--- DATA SUPPLIED ---
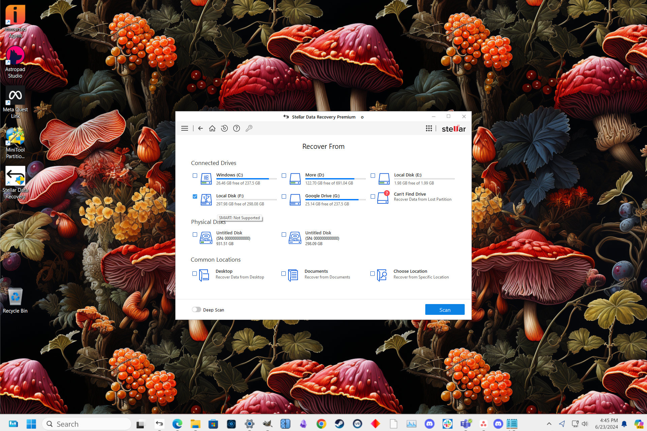
Task: Check the Local Disk F: drive checkbox
Action: (194, 196)
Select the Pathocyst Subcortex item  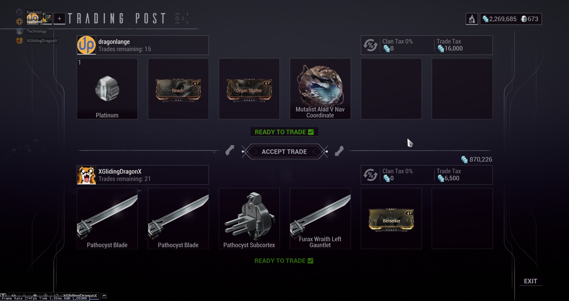[x=249, y=219]
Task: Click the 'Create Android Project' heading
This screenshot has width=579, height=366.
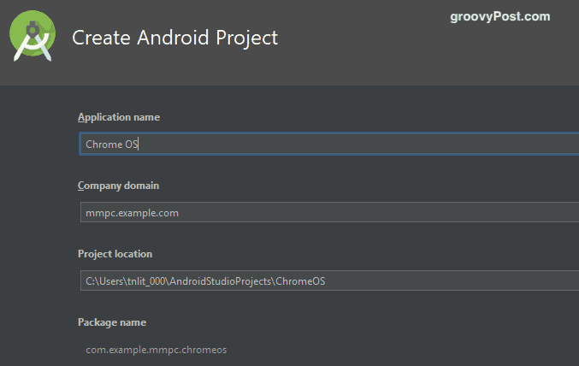Action: coord(174,38)
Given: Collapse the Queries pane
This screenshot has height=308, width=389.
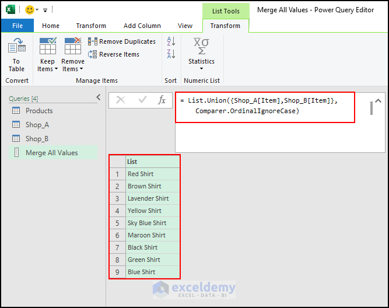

--- EXERCISE TASK ---
Copy word for word everything from the line containing "Given: Collapse the Queries pane" down to the end of the material, leaving the pictures out of your answer.

--- EXERCISE ANSWER ---
Given: Collapse the Queries pane
This screenshot has height=308, width=389.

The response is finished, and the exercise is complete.